Neirynck Jacques · Nationalrat · 2012-09-24
Neirynck Jacques · Nationalrat · Waadt · Fraktion CVP-EVP · 2012-09-24
Wortprotokoll
On pourrait résumer la motivation la plus importante de cette initiative non pas par une opposition aux avions de combat, mais dans la formule démographique "le peuple suisse se dépeuple". Chaque année, il n'y a que 80 000 naissances au lieu des 120 000 qui seraient nécessaires pour assurer la relève des générations. Ce déficit démographique est compensé par un solde migratoire qui oscille entre 40 000 et 80 000 personnes par an. En d'autres mots, sans cette immigration, qui pose tellement de problèmes à une fraction de la population, jusqu'à constituer le thème central de l'extrême droite, ce pays ne pourrait plus fonctionner. Le quart des médecins et la moitié des infirmières sont des migrants. Il semble que nous ayons épuisé nos ressources indigènes, non seulement en personnel qualifié, mais en personnes, tout simplement. Or, les universités sont peuplées à 50 pour cent de filles qui désirent légitimement concilier vie de famille et profession. Dès qu'elles ont des enfants, elles sont freinées dans leur carrière par la rareté ou l'inexistence de structures qui pourraient accueillir ceux-ci durant leur temps de travail. L'initiative parlementaire Fehr Jacqueline s'inscrit donc parmi les mesures qui permettraient cette insertion des jeunes femmes dans le milieu professionnel. Elles seraient plus enclines à mettre au monde davantage d'enfants si la société se préoccupait sérieusement de les assister.
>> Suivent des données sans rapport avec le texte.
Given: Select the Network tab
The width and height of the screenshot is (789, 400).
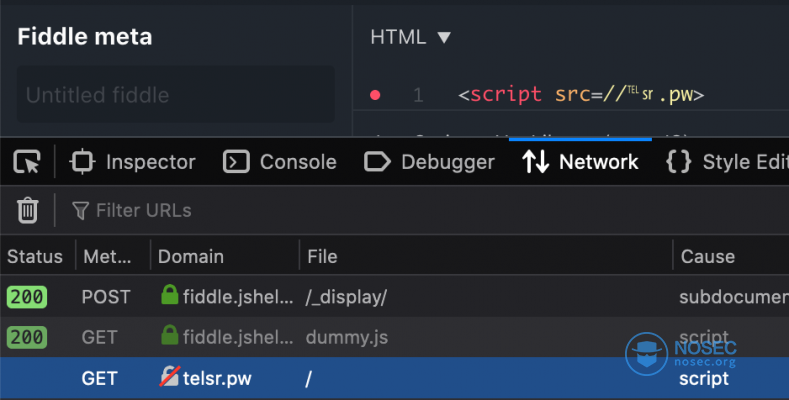Looking at the screenshot, I should coord(581,162).

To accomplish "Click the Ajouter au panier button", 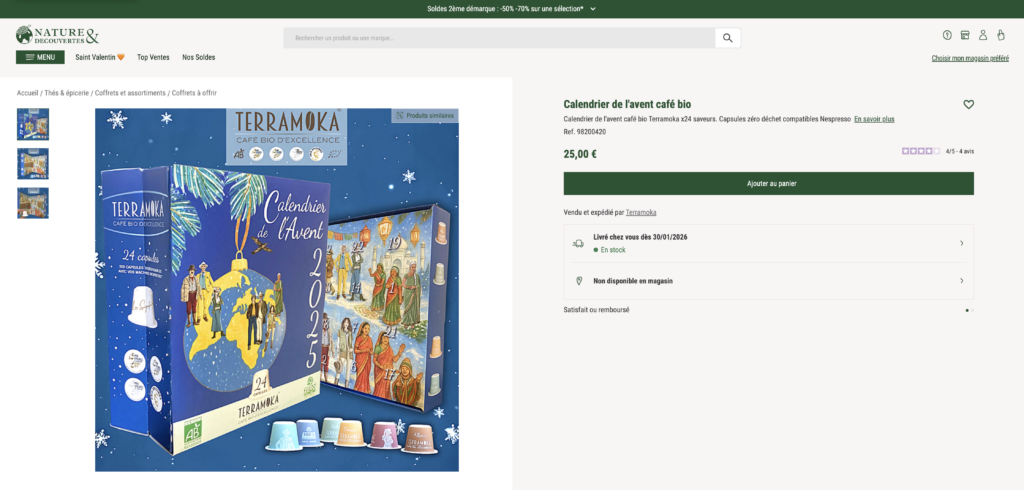I will point(769,184).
Ainsi, sous le titre provocant de cette initiative se cache une préoccupation très simple, fondamentale: un peuple doit se reproduire s'il ne veut pas se dissoudre. On parle rarement, voire jamais, de démographie dans cette enceinte. Cela valait la peine de le faire.
Le manque d'argent est le motif le plus souvent invoqué pour expliquer les atermoiements dans le développement des écoles à horaire continu. Cela explique sans la justifier la liaison bizarre entre avions de combat et écoles à horaire continu. On peut être légitimement pour les deux à la fois: pour les écoles et pour l'armée. Oublions donc le titre lui-même et concentrons-nous sur l'objectif: donner aux jeunes femmes qualifiées la liberté d'avoir des enfants et d'exercer une profession.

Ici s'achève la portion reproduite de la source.